◆ **ROWS**:
- - - -
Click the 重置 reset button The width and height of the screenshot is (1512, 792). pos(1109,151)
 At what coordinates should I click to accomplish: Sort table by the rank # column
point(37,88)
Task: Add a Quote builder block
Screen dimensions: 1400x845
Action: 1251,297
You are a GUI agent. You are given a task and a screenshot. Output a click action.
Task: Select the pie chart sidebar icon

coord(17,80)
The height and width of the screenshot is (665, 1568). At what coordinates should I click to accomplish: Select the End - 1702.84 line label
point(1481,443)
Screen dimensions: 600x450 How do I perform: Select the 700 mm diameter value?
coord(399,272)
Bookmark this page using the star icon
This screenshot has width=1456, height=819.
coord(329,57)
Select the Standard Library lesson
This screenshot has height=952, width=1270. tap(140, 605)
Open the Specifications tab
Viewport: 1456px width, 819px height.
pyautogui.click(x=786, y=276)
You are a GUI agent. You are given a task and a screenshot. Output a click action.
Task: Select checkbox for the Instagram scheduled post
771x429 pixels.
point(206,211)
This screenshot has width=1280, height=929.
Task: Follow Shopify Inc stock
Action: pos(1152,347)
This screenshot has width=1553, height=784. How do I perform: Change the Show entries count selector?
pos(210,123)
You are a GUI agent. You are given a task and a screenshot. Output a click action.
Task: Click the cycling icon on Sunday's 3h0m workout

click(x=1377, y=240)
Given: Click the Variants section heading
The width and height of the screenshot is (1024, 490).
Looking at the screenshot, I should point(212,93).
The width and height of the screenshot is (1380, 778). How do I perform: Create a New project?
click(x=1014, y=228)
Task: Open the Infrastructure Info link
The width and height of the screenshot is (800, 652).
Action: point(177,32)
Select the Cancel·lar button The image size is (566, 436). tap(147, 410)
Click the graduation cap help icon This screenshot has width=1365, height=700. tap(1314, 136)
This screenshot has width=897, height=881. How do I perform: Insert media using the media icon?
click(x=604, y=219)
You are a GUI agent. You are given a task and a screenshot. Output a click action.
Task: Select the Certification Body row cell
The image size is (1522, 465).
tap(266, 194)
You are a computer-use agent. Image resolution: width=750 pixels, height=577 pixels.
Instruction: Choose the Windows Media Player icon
- - - -
◆ **SET TASK**: Reproduce all of the records above word for word, keeping every line unchanged.

◆ **RESULT OF THE EXERCISE**:
Click the 重置 reset button The width and height of the screenshot is (1512, 792). pos(1109,151)
 At what coordinates should I click to accomplish: Sort table by the rank # column
point(37,88)
Task: Add a Quote builder block
Screen dimensions: 1400x845
Action: 1251,297
You are a GUI agent. You are given a task and a screenshot. Output a click action.
Task: Select the pie chart sidebar icon

coord(17,80)
The height and width of the screenshot is (665, 1568). At what coordinates should I click to accomplish: Select the End - 1702.84 line label
point(1481,443)
Screen dimensions: 600x450 How do I perform: Select the 700 mm diameter value?
coord(399,272)
Bookmark this page using the star icon
This screenshot has width=1456, height=819.
coord(329,57)
Select the Standard Library lesson
This screenshot has height=952, width=1270. tap(140, 605)
Open the Specifications tab
Viewport: 1456px width, 819px height.
pyautogui.click(x=786, y=276)
You are a GUI agent. You are given a task and a screenshot. Output a click action.
Task: Select checkbox for the Instagram scheduled post
771x429 pixels.
point(206,211)
This screenshot has width=1280, height=929.
Task: Follow Shopify Inc stock
Action: pos(1152,347)
This screenshot has width=1553, height=784. How do I perform: Change the Show entries count selector?
pos(210,123)
You are a GUI agent. You are given a task and a screenshot. Output a click action.
Task: Click the cycling icon on Sunday's 3h0m workout

click(x=1377, y=240)
Given: Click the Variants section heading
The width and height of the screenshot is (1024, 490).
Looking at the screenshot, I should point(212,93).
The width and height of the screenshot is (1380, 778). How do I perform: Create a New project?
click(x=1014, y=228)
Task: Open the Infrastructure Info link
The width and height of the screenshot is (800, 652).
Action: point(177,32)
Select the Cancel·lar button The image size is (566, 436). tap(147, 410)
Click the graduation cap help icon This screenshot has width=1365, height=700. tap(1314, 136)
This screenshot has width=897, height=881. How do I perform: Insert media using the media icon?
click(x=604, y=219)
You are a GUI agent. You are given a task and a screenshot. Output a click action.
Task: Select the Certification Body row cell
The image size is (1522, 465).
tap(266, 194)
You are a computer-use agent. Image resolution: width=750 pixels, height=577 pixels.
Instruction: Choose the Windows Media Player icon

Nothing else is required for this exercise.